DATA IN THIS EXERCISE
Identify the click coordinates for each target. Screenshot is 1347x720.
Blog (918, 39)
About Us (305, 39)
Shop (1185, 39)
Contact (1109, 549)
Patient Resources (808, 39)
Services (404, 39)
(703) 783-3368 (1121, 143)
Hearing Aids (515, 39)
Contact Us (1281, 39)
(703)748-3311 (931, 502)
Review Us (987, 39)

TASK TO CARRY OUT
Please write out all the items above as a numbered list, leaving out any blank lines.

SOLUTION FOR THIS EXERCISE
1. Identify the click coordinates for each target. Screenshot is 1347x720.
2. Blog (918, 39)
3. About Us (305, 39)
4. Shop (1185, 39)
5. Contact (1109, 549)
6. Patient Resources (808, 39)
7. Services (404, 39)
8. (703) 783-3368 (1121, 143)
9. Hearing Aids (515, 39)
10. Contact Us (1281, 39)
11. (703)748-3311 (931, 502)
12. Review Us (987, 39)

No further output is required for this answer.